How to complete this task ▸ Every line of the records that contains the string "text" counts once; give the total and nothing else.

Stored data
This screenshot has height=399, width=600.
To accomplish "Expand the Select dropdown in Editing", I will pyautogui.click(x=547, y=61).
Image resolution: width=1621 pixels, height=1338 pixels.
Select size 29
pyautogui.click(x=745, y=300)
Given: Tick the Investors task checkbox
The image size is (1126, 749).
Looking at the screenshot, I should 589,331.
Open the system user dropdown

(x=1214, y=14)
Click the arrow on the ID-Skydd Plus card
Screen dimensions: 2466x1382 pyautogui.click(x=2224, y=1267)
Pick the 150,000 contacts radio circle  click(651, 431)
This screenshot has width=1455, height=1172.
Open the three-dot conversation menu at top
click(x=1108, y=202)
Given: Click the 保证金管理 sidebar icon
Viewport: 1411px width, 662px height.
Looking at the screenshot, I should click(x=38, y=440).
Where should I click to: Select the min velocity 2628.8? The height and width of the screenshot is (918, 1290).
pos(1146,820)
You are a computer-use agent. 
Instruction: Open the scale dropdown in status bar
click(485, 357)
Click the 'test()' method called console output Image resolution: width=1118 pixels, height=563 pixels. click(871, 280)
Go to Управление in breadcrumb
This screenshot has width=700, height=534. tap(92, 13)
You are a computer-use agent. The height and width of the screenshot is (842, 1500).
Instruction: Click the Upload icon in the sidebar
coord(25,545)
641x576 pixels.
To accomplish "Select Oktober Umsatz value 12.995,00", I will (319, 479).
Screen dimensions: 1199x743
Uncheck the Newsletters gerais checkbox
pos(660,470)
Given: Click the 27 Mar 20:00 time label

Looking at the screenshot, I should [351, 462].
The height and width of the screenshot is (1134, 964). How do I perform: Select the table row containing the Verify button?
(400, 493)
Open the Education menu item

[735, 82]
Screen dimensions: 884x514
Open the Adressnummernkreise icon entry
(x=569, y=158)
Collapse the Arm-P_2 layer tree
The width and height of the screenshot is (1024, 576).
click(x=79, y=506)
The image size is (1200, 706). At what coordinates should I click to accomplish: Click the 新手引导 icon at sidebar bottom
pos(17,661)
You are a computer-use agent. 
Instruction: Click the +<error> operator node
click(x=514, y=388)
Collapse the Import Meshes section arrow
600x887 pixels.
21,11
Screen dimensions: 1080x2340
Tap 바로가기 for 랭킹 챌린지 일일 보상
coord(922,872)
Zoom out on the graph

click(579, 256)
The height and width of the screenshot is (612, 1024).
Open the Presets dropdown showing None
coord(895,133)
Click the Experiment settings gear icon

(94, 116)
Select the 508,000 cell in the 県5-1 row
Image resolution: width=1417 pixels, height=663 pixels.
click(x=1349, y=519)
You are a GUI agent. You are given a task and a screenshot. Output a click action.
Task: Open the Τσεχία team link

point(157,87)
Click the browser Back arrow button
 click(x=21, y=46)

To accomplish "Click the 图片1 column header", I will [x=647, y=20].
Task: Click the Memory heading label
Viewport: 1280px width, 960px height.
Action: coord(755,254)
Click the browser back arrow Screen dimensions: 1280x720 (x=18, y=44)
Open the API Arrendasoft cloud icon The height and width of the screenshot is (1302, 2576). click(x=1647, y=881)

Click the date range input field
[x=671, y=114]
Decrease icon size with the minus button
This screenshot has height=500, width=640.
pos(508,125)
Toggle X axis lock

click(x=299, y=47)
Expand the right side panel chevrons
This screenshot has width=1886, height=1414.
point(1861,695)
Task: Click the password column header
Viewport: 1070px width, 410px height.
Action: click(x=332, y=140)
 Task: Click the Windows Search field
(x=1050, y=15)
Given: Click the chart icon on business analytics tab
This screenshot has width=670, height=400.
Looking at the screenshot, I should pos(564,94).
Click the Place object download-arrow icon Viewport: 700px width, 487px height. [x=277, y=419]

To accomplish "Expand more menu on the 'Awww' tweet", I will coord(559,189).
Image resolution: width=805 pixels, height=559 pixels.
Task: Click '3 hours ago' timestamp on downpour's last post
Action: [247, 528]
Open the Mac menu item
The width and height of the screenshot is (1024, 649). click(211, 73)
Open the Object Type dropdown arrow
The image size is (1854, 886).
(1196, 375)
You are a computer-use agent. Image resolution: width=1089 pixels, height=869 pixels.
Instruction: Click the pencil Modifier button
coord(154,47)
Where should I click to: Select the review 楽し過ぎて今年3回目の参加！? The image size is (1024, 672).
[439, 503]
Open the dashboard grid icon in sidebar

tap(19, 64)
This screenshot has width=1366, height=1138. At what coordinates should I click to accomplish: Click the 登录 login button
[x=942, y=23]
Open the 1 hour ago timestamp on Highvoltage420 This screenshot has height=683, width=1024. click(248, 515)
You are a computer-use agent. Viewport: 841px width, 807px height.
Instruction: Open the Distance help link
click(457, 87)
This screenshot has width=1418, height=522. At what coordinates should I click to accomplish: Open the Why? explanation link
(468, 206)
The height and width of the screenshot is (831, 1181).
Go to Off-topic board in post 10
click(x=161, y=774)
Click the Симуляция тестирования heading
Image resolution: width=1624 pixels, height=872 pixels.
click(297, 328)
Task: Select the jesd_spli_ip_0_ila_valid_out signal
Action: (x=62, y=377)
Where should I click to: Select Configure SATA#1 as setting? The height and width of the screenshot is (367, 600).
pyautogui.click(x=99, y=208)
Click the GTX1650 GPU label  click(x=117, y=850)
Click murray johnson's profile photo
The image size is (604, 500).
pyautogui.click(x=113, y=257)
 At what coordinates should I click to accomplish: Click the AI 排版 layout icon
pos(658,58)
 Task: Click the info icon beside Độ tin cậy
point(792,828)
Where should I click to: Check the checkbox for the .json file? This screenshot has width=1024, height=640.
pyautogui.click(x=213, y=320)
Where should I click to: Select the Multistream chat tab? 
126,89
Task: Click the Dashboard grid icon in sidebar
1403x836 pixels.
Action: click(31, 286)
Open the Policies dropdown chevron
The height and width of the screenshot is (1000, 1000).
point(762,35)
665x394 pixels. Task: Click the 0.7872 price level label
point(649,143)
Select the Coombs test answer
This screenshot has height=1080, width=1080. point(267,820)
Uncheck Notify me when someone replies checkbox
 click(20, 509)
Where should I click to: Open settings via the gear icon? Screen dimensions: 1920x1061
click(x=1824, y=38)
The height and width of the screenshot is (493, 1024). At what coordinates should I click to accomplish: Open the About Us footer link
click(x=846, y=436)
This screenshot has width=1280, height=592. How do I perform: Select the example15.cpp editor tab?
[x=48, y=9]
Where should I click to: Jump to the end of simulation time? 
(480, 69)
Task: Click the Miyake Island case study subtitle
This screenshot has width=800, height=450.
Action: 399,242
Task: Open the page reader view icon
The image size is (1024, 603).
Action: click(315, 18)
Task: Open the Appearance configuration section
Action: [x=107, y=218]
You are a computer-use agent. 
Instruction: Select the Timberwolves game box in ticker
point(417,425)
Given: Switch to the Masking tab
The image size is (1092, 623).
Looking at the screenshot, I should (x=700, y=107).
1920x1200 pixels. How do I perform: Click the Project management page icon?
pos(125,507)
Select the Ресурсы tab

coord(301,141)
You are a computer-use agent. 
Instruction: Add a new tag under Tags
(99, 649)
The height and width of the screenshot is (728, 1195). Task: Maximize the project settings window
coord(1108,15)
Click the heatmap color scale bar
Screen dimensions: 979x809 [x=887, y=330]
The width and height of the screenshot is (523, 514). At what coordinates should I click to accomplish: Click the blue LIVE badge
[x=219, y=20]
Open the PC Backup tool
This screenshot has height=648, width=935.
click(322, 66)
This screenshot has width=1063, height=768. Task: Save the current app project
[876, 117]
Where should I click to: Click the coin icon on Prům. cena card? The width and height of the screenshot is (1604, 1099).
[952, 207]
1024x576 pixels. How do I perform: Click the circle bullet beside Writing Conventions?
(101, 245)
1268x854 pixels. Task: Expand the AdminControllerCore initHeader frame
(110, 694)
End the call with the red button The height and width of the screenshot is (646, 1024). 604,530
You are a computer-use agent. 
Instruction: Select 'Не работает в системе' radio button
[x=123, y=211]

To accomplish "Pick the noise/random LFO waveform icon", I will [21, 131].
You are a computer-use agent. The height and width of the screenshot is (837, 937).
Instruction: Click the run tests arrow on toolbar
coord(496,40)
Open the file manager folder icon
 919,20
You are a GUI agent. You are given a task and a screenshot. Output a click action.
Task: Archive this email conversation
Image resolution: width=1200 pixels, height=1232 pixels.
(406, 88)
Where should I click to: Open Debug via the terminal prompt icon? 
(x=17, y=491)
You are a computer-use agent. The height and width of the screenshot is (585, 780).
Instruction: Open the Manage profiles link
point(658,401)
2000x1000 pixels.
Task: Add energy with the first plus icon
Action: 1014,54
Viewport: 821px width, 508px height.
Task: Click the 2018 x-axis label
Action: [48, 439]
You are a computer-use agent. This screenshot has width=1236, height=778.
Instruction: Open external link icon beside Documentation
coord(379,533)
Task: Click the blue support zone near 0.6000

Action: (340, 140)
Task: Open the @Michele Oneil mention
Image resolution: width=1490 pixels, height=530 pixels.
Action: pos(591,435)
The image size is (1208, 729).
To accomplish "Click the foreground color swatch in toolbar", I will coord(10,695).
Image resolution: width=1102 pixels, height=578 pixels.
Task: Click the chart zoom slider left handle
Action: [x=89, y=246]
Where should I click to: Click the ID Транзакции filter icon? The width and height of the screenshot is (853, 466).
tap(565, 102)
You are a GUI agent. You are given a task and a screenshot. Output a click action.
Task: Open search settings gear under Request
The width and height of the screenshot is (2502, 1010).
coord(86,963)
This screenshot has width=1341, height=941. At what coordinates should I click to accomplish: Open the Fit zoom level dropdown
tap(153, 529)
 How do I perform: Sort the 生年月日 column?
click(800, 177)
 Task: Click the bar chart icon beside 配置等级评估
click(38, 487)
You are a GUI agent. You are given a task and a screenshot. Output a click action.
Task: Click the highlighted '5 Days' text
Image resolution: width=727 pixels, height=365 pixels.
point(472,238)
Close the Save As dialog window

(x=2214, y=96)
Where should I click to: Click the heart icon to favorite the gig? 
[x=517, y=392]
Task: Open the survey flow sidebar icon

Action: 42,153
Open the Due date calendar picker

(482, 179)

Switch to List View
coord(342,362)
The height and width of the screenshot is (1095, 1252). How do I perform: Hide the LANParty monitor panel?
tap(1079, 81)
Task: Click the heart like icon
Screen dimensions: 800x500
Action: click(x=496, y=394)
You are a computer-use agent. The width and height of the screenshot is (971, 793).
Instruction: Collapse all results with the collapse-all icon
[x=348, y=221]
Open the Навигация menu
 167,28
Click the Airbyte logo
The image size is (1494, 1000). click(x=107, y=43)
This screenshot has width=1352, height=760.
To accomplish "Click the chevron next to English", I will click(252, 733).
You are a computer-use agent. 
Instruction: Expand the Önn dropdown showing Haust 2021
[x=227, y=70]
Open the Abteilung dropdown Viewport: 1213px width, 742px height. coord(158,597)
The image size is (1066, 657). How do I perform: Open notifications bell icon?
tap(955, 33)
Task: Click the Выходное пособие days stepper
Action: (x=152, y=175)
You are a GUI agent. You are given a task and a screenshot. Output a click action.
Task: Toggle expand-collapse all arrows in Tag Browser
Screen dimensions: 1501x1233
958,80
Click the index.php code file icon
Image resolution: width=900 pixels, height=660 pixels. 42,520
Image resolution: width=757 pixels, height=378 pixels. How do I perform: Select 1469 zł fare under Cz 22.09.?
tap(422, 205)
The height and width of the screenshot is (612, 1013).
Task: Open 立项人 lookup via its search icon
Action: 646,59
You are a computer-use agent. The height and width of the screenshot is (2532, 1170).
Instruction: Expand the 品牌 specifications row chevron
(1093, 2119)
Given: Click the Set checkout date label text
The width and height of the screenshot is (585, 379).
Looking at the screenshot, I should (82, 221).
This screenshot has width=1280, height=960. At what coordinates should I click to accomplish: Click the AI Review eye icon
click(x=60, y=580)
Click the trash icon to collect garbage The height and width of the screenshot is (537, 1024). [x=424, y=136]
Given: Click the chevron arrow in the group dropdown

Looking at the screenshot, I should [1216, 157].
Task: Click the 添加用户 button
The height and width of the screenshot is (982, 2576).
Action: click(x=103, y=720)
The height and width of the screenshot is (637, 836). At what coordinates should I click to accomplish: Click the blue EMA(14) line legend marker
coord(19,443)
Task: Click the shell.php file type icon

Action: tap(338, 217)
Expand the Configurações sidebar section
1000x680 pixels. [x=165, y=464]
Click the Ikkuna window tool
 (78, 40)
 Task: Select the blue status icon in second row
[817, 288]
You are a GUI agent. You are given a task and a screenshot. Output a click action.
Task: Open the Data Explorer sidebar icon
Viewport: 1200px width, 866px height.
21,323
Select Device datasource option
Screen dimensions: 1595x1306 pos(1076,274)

Response below ▸ 2